Dans un arrêt du 12 juin 2019, la Cour du travail de Mons rappelle que la « rémunération » s’entend comme la contrepartie du travail effectué.
En l’absence de prestations de travail, l’obligation patronale de payer la rémunération n’existe plus. L’employeur est en droit, le cas échéant, de réclamer la rémunération versée indûment au travailleur.
Les faits
Un travailleur est occupé au sein d’une société en qualité de représentant de commerce.
Son véhicule est équipé d’un système de géolocalisation (« track and trace ») qui permet d’enregistrer les trajets et les heures de travail, conformément au règlement de travail. Le système enregistre l’heure d’arrivée chez le premier client et l’heure de départ de chez le dernier client, qui constituent le début et la fin de journée du représentant de commerce.
Suite à une forte diminution du chiffre d’affaires généré par ce dernier, l’employeur vérifie les rapports du système de géolocalisation et les rapports journaliers de l’intéressé.
Au terme de son enquête, l’employeur constate que le représentant de commerce :
- preste moins de 50 % de son temps de travail normal ;
- falsifie ses rapports journaliers, en mentionnant de fausses visites de clientèle.
Après un premier avertissement, l’employeur constate la persistance des manquements et licencie le représentant de commerce pour motif grave.
Le travailleur conteste son licenciement et réclame une indemnité compensatoire de préavis.
A titre reconventionnel, l’employeur sollicite le remboursement de la rémunération payée indûment au travailleur au cours des six derniers mois, qu’elle évalue à la moitié de la rémunération à temps plein.
Décision de la Cour
La Cour du travail de Mons confirme le motif grave et fait droit à la demande de remboursement de la société. Dans le cadre de cette demande, la Cour s’attarde, en particulier, sur la notion de « rémunération » et sur le délai de prescription d’une telle action.
Concernant la notion de « rémunération », la Cour renvoie à la jurisprudence constante de la Cour de cassation, qui définit la rémunération comme « la contrepartie du travail effectué en exécution d’un contrat de travail » (voir également notre Sotra News du 25 septembre 2019). La Cour en déduit que, en l’absence de prestations, l’obligation de l’employeur de payer la rémunération disparaît.
Dès lors que le représentant de commerce n’a pas travaillé à temps plein, l’employeur peut demander et obtenir le remboursement de la rémunération correspondant au temps de travail non presté.
Concernant le délai de prescription, la Cour relève que :
- le paiement d’une rémunération sans contrepartie de prestations de travail est indu, puisque sans cause ;
- la demande reconventionnelle de la société est fondée sur les articles 1235, 1236 et 1376 à 1381 du Code civil.

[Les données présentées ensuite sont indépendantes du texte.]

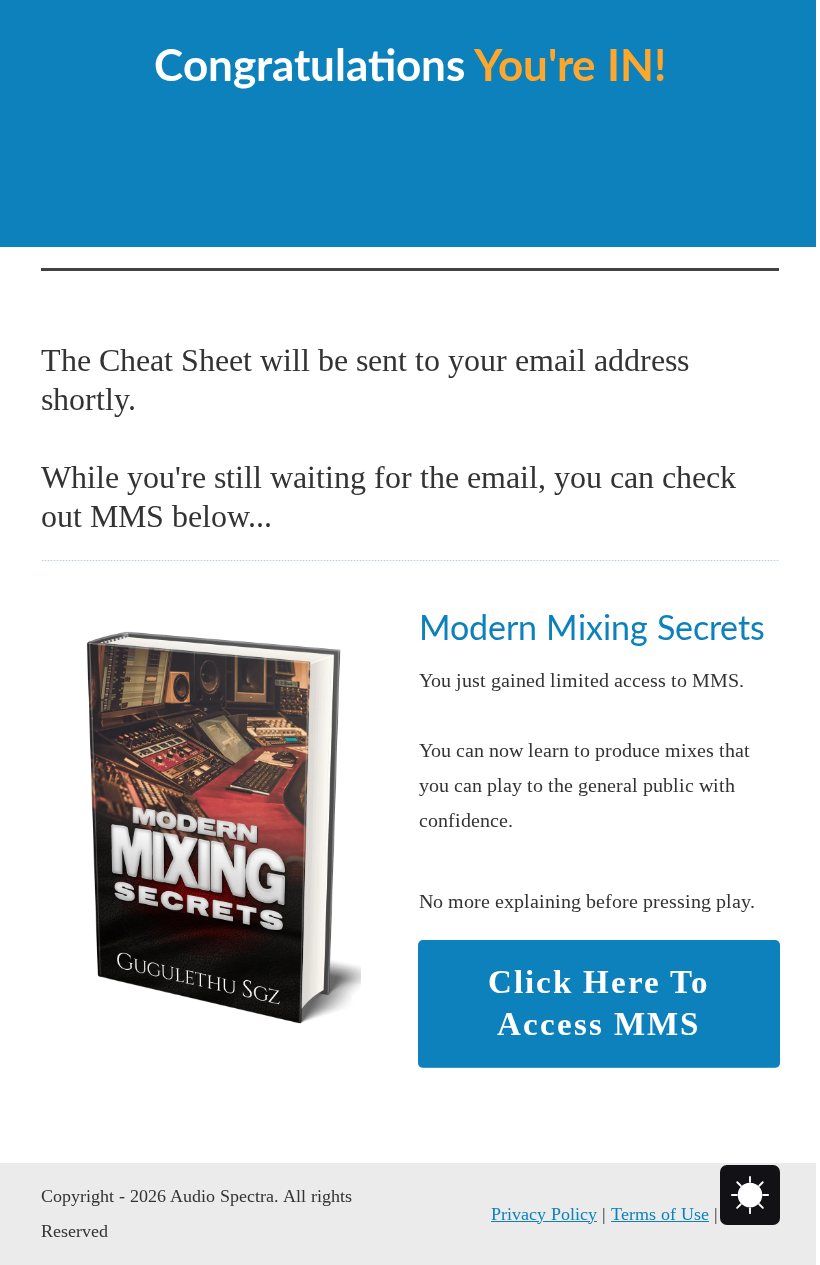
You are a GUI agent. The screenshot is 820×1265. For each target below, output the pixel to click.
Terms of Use (660, 1214)
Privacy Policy (544, 1214)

La Cour en déduit que la demande de remboursement de la société ne constitue pas une action naissant du contrat de travail, au sens de l’article 15 de la loi du 3 juillet 1978 relative aux contrats de travail.
Une telle demande n’est dès lors pas soumise au délai de prescription d’un an mais au délai décennal des actions personnelles prévu à l’article 2262bis, §1er, du Code civil.
Que retenir ?
Lorsqu’un travailleur ne preste pas à concurrence de son temps de travail normal, l’employeur est en droit de réclamer le remboursement de la rémunération qui lui a été versée indûment.
L’action judiciaire de l’employeur se prescrit par 10 ans.
Source : C. trav. Mons, 12 juin 2019, R.G. n°2017/AM/3, J.T.T., 2019/29, n°1353, p. 495.